# Requirement:
For the records below, give the number of lines in which "computer" appears, and add nothing else.

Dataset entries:

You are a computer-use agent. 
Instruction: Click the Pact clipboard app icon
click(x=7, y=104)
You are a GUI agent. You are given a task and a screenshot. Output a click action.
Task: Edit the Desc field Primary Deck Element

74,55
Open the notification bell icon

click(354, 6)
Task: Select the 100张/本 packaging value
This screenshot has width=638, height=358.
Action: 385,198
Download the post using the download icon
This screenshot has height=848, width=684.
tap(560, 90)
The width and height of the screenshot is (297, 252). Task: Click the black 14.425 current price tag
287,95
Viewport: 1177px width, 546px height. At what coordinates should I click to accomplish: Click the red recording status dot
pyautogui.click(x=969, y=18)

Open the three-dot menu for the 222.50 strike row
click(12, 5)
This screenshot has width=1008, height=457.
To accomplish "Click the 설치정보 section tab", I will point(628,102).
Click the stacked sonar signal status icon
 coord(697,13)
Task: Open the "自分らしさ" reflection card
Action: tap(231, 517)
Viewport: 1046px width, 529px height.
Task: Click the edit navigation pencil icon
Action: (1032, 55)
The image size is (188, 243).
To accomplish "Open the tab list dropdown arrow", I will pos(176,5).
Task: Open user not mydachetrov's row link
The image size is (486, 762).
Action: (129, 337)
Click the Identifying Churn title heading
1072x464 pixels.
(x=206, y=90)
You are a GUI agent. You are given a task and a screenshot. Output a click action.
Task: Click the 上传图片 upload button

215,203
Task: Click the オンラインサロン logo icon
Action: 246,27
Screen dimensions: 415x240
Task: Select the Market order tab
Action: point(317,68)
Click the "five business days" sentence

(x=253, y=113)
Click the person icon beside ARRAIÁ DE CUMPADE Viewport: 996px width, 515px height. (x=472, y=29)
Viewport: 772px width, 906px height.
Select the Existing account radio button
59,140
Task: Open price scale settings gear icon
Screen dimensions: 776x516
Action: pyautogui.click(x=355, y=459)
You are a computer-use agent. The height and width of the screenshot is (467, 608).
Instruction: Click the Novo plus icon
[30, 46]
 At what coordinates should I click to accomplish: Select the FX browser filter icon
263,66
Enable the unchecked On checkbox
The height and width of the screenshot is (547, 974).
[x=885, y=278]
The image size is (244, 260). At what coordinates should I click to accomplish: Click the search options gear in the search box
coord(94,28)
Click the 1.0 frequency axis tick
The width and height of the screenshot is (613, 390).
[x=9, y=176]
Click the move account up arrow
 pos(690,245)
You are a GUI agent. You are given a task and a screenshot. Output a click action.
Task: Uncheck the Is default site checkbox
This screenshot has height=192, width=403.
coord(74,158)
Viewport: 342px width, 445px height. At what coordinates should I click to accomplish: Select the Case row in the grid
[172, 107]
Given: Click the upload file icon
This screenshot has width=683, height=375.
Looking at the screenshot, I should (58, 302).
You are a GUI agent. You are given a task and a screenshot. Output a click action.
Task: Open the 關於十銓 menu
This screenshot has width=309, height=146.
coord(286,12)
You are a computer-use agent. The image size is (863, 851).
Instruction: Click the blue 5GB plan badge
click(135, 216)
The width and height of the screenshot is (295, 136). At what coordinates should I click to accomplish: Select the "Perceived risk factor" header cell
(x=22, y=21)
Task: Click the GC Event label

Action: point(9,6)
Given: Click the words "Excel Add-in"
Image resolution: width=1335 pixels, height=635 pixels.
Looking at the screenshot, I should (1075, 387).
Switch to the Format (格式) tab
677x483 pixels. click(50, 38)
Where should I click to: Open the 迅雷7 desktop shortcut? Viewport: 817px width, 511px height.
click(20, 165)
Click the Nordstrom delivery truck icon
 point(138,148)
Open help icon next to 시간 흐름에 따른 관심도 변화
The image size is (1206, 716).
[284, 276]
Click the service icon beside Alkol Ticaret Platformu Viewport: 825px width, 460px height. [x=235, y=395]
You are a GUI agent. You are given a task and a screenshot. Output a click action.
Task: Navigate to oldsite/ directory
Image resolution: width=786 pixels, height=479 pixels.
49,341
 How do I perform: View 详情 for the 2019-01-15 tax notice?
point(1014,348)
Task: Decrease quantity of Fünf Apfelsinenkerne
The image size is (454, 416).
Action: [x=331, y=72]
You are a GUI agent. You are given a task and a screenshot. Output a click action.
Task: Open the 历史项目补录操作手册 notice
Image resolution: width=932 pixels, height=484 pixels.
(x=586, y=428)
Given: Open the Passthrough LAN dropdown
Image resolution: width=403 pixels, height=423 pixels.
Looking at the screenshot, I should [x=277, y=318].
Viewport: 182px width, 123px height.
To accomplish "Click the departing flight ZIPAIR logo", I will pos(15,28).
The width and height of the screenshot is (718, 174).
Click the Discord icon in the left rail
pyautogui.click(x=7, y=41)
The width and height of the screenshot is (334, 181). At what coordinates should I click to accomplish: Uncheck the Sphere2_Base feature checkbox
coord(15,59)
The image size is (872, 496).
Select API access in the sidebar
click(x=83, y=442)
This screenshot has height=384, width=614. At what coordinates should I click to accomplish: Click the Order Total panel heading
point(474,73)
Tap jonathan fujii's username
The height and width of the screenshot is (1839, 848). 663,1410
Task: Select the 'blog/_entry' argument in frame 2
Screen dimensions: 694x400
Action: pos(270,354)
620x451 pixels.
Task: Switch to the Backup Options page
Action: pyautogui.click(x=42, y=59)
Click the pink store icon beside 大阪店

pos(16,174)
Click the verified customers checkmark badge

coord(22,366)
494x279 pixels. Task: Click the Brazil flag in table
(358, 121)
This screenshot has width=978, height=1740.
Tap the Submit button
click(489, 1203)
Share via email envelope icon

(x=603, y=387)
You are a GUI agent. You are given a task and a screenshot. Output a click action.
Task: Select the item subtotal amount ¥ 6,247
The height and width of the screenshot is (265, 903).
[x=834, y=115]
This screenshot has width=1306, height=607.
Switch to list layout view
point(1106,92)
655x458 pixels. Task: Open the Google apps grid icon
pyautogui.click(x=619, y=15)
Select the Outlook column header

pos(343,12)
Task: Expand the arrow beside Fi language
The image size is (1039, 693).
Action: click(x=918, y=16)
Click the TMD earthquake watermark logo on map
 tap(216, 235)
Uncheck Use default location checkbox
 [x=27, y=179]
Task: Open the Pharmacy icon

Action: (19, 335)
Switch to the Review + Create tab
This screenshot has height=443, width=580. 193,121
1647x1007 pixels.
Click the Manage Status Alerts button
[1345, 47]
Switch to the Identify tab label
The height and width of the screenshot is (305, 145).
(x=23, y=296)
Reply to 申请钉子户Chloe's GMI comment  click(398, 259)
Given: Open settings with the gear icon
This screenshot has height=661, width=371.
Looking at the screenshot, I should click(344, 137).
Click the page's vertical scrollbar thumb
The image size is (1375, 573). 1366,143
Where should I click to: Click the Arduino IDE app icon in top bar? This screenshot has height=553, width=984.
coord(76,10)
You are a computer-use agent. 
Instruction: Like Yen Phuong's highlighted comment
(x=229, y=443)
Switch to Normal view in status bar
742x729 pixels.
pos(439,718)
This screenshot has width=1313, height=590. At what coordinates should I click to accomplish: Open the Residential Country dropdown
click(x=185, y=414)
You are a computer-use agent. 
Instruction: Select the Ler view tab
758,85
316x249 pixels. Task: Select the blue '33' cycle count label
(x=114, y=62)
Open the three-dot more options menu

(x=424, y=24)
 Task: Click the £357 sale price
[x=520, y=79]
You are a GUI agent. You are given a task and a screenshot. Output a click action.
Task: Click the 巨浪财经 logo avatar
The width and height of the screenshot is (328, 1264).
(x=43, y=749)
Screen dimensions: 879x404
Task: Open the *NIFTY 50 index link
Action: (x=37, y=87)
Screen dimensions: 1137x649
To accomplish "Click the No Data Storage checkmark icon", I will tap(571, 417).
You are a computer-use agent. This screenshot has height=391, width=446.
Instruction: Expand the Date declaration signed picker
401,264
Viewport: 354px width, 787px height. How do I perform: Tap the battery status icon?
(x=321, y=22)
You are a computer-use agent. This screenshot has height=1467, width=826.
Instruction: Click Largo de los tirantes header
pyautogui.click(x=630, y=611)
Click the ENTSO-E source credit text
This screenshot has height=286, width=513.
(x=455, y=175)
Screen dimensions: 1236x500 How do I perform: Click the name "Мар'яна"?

# Answer section:
7